Les doy unas barritas de cereales de las que nunca faltan en mi bolso. Rae lleva una mancha de pintura roja en el pelo pajizo y los dos tienen las manos tan sucias como si no se las hubieran lavado en todo el día. Como de costumbre, busco alguna señal en sus ojos. ¿Está agotada? ¿Demasiado pálida? La tomo en brazos; la abrazo muy fuerte y le beso la cara hasta que se escabulle, riendo.
—¿Estás bien, Henry? —le pregunto.
Parece aturdido, casi ensimismado, y mira detrás de mí a ver si ha venido Suzy. Si se encontrara aquí, él ya estaría lloriqueando para manifestar su malestar por el abandono materno. Dejo a Rae en el suelo y lo abrazo a él para mostrarle comprensión. Se apoya un poquito en mí y suspira. Y los dos se ponen a andar, royendo su comida como cachorrillos.
Al llegar a la verja, Henry echa a correr.
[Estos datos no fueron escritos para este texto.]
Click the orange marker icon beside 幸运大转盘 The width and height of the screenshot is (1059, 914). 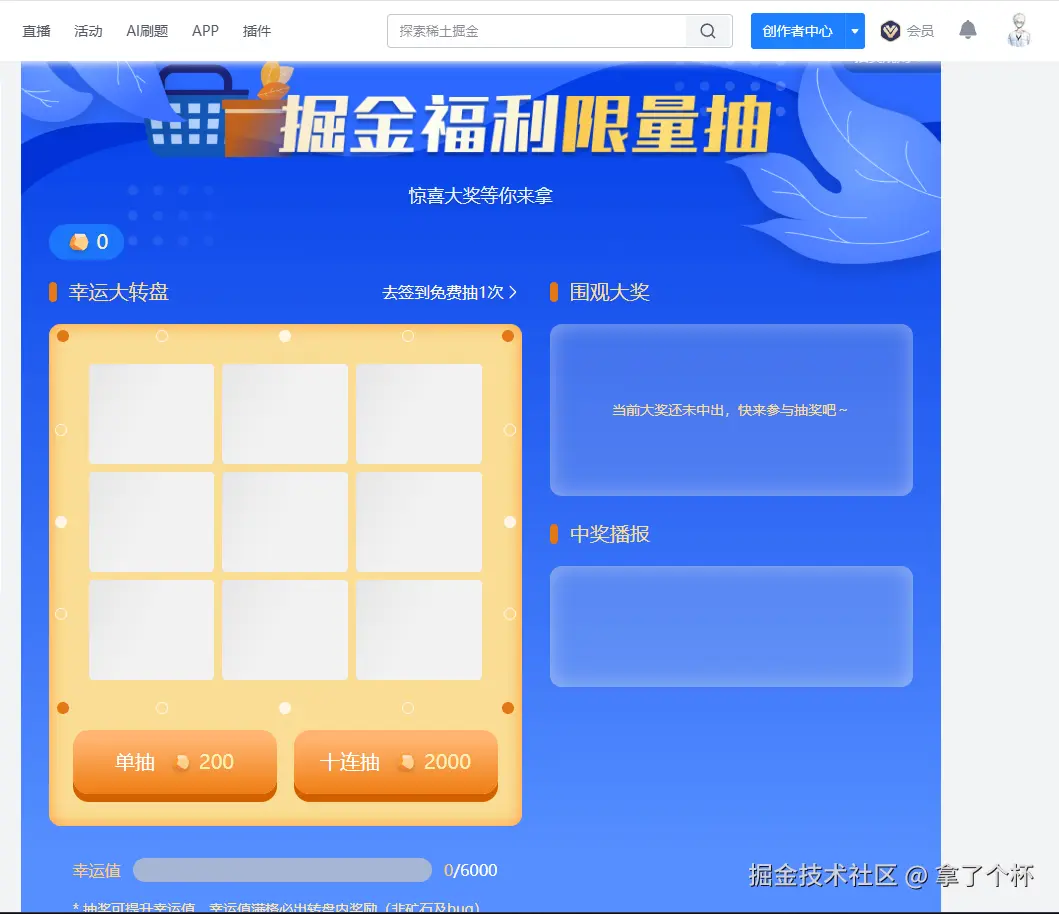point(54,292)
Lo hace todos los días, pero yo estoy tan ocupada tratando de embutir sus dibujos en la bolsa que me pilla desprevenida.
—¡Henry! —grito.
Lo persigo por la acera, sujetando a Rae que lo sigue sin mirar, esquivando a un hombre, a una mujer y a dos niñas. El hombre se da la vuelta. Es Matt, un divorciado, padre de un niño de otra clase. O El-tío-bueno-con-quien-tiene-que-montárselo-Callie, según lo llama Suzy. Y justo ahora he topado con él.
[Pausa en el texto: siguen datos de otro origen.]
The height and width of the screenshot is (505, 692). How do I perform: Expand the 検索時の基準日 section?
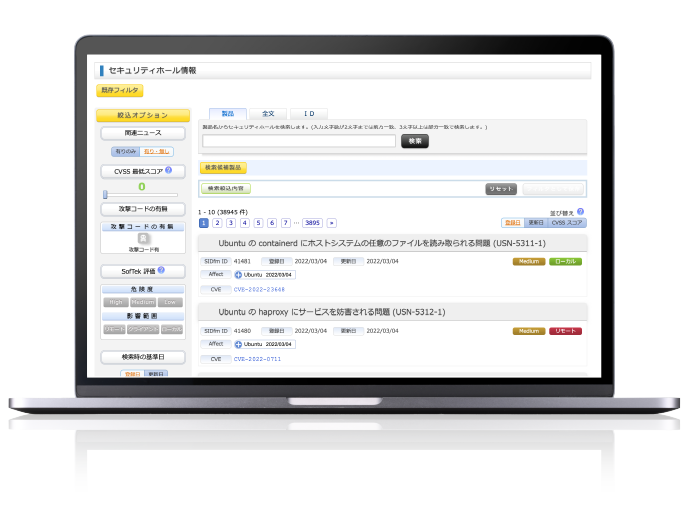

«Perdón», digo al pasar por su lado, y levanto la mano para enfatizar mi petición de disculpa. Él sonríe afablemente, pasándose la mano por el pelo recién cortado. Para mi incomodidad, me ruborizo. «Idiota, idiota, idiota», murmuro. Se diría que…
Alcanzo a Henry en el parque de detrás del colegio.
—¡Henry!, no corras tanto. Piensa que Rae te sigue y si se cae es muy peligroso para ella.
Él masculla un «perdón», salta de pies sobre un columpio y se impulsa con toda su fuerza, como si quisiera hacer salir toda la energía acumulada igual que se exprime un bote de ketchup. Rae se sienta en el columpio de al lado y se pone a jugar con una muñequita que, no sé muy bien cómo, siempre consigue llevar consigo, por más que la registre antes de salir de casa. El lunes que viene buscaré en las mangas. No hablan mucho, Henry y Rae. Pero, como dice la maestra, parecen unidos por un hilo invisible. Allí donde uno esté, el otro no andará lejos: como yo y Suzy.
Me pregunto qué piensa Rae de eso. Me pregunto si se siente como yo.
Miro a mi hija y pienso en Suzy, y ni siquiera puedo imaginar qué pasará con ellos cuando no esté yo.